Adriano: “All’Inter ero sempre ubriaco. Mi coprivano dicendo che ero infortunato”

di Redazione Blitz
Pubblicato il 30 agosto 2018 12:45 | Ultimo aggiornamento: 30 agosto 2018 13:53
adriano inter

Adriano: “All’Inter ero sempre ubriaco. La morte di mio padre di distrusse”

ROMA – “Agli allenamenti dell’Inter arrivavo sempre ubriaco. La morte di mio padre mi ha distrutto”. [App di Blitzquotidiano, gratis, clicca qui,- Ladyblitz clicca qui –Cronaca Oggi, App on Google Play] Adriano, l’ex attaccante brasiliano, si sofferma sul suo periodo italiano, tutt’altro che sereno: “A Milano mi sentivo solo e depresso: trovavo felicità solo bevendo, lo facevo ogni notte. E gli amici non mi aiutavano, anzi. Soltanto io so quanto ho sofferto dopo la morte di mio padre, mi ha distrutto. E dopo è stato peggio perché mi sono isolato. Ero triste, solo, depresso: così ho cominciato a bere”.

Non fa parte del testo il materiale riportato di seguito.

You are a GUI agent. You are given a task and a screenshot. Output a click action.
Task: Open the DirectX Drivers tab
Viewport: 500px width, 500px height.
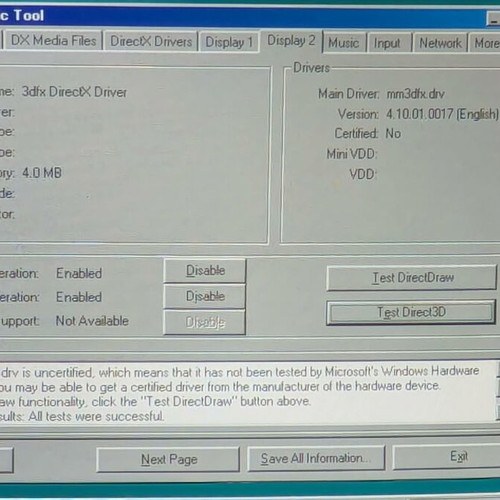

L’attaccante ha ammesso di aver provato tutto: “Whisky, vino, vodka, birra. Soprattutto birra, tantissima. Non riuscivo a smettere. Era l’unico modo per poter andare avanti”. Il suo arrivo all’Inter è stato un dramma personale: “Arrivavo sempre ubriaco agli allenamenti. Non sapevo come nascondere la situazione e non volevo saltarli, ma mi presentavo in quello stato, così lo staff mi portava a dormire in infermeria. L’Inter mi copriva, dicendo alla stampa che ero infortunato, che avevo problemi muscolari. Il problema vero era la gente che avevo intorno: gli amici mi portavano sempre alle feste con donne e alcol, senza pensare a nient’altro. Tornando in Brasile ho rinunciato a tantissimi soldi ma per lo meno ho ritrovato la felicità”, ha concluso Adriano.